--- Activity ---
Line filter on the word "width": copy each matching line from the entries.

--- Task material ---
== Segment start ==

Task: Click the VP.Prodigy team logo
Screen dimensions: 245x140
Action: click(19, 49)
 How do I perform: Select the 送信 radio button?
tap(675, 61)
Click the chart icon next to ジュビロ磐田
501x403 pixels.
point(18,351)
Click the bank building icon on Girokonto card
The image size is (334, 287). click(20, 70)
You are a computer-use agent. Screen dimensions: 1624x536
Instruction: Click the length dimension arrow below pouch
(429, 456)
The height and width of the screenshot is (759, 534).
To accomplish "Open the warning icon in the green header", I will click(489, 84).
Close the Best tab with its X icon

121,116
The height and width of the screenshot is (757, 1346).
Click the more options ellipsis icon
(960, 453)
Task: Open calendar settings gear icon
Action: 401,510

== Segment end ==

--- Response to the exercise ---
The height and width of the screenshot is (759, 534).
The height and width of the screenshot is (757, 1346).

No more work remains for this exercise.